A timeline of the more interesting things I've worked on. Most of the time I've collaborated with others, because it's more fun that way.
Freelance. Cooking up what's next.
Head of Engineering. Building at the intersection of generative AI and creative practice.
Working in digital assistant tech. Natural language understanding, task completion, developer tooling, and more. Shipped services critical to the Portal product.
Engineer #1.5. Built a platform and a digital assistant from the ground up — from data, to knowledge, to natural language understanding, intent fulfillment, to end user product on iOS and the web. Acquired by Facebook in August 2017.
Led a team of 16 inside Mozilla's Cloud Services, responsible for critical cloud infrastructure that tied together many Mozilla products. Evolved the Firefox Sync feature, built Firefox Accounts, and grew Mozilla Persona. Helped form the initial concept behind Open Web Apps, which became Firefox Marketplace.
Developed Mozilla Persona from specification to a service with millions of users. The project proved authentication can simultaneously be more secure, privacy preserving, and more usable.
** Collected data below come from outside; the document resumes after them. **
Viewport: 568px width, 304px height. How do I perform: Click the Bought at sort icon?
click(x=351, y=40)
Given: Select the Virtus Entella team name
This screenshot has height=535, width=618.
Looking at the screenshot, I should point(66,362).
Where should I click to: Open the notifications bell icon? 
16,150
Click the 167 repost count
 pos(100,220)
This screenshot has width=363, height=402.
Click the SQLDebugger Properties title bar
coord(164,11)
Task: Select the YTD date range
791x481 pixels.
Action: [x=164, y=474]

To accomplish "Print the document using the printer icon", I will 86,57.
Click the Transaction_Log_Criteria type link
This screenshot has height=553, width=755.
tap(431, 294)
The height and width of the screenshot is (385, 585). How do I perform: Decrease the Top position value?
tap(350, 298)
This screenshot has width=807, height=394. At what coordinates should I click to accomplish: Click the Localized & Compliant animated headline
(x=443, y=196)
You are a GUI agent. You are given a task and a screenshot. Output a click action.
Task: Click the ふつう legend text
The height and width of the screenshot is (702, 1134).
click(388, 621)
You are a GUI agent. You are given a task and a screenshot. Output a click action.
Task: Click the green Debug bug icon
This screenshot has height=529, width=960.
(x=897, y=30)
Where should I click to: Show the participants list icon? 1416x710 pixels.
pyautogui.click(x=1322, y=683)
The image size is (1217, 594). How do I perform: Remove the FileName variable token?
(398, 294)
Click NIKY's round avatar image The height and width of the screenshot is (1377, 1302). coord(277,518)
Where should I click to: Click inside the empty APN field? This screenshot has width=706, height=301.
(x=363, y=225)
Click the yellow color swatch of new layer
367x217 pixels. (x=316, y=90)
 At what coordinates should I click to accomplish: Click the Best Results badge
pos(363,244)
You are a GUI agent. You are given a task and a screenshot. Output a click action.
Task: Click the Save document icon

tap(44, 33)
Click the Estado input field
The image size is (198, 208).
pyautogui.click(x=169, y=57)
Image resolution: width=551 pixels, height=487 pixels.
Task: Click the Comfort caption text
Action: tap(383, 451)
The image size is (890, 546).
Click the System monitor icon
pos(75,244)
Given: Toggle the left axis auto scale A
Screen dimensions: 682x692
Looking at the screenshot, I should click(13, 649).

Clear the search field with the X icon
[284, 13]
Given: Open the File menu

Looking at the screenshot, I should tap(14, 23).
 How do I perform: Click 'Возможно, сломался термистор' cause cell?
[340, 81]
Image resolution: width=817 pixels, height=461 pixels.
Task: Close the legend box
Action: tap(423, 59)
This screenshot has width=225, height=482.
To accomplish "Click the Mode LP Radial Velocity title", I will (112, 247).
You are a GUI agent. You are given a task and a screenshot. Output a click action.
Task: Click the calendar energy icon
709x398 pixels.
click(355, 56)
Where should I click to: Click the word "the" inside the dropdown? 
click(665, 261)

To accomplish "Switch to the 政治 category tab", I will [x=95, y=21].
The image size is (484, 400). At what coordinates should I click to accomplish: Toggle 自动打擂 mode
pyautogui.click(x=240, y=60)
Helped hire 16 souls to create the Identity group.
A node.js library that uses event-loop latency to determine when requests should be blocked — making it easy to develop graceful failure modes.
A node.js library that integrates directly with V8 to make discovery and monitoring of memory leaks easier. Advanced HeapDiff feature simplifies leak isolation.
A hacker-friendly PaaS for rapid deployment of early stage node.js services on Amazon Web Services.
CSS selectors for slicing through complex JSON structures. A spec, a reference implementation, and a cool interactive demo. People got excited and ported it everywhere.
An experiment in building an HTML5 runtime for desktop apps. Working with Marcio Galli and the community, we built a functional SDK for packaging web content into standalone desktop apps on three platforms.
Led the team of four that created Yahoo! BrowserPlus — a plugin platform featured in Yahoo! Mail used by a hundred million users. Built P2P libraries in C++ from scratch implementing TURN, STUN, and ICE. Developed many C++ reusables for client teams across Yahoo.
Made it easy to distribute, version, and develop scriptable cross-platform web plugins. With a team of four we designed and built the platform and tens of services, ultimately used by hundreds of millions of people on Yahoo! Mail.
In 2007 there were no good native JSON parsers. YAJL is a highly optimized streaming JSON parser in ANSI C — the expat of JSON. Made infamous during the Twitpocalypse.
First technical hire. Built a peer-to-peer platform to let users access their content wherever they are. Desktop product in ANSI C ran natively on OS X, Windows, Linux, and embedded systems. Mobile products on J2ME, Symbian, and other primitive platforms. Licensed the technology to Yamaha. Acquired by Yahoo in late 2004.
Change detection for the 90s web. Turned a custom C database library into a SQL database daemon serving millions of users daily. Learned about query optimization, indexing, data storage — and being held accountable for it in the middle of the night. Acquired by PUMA Technologies in 2000.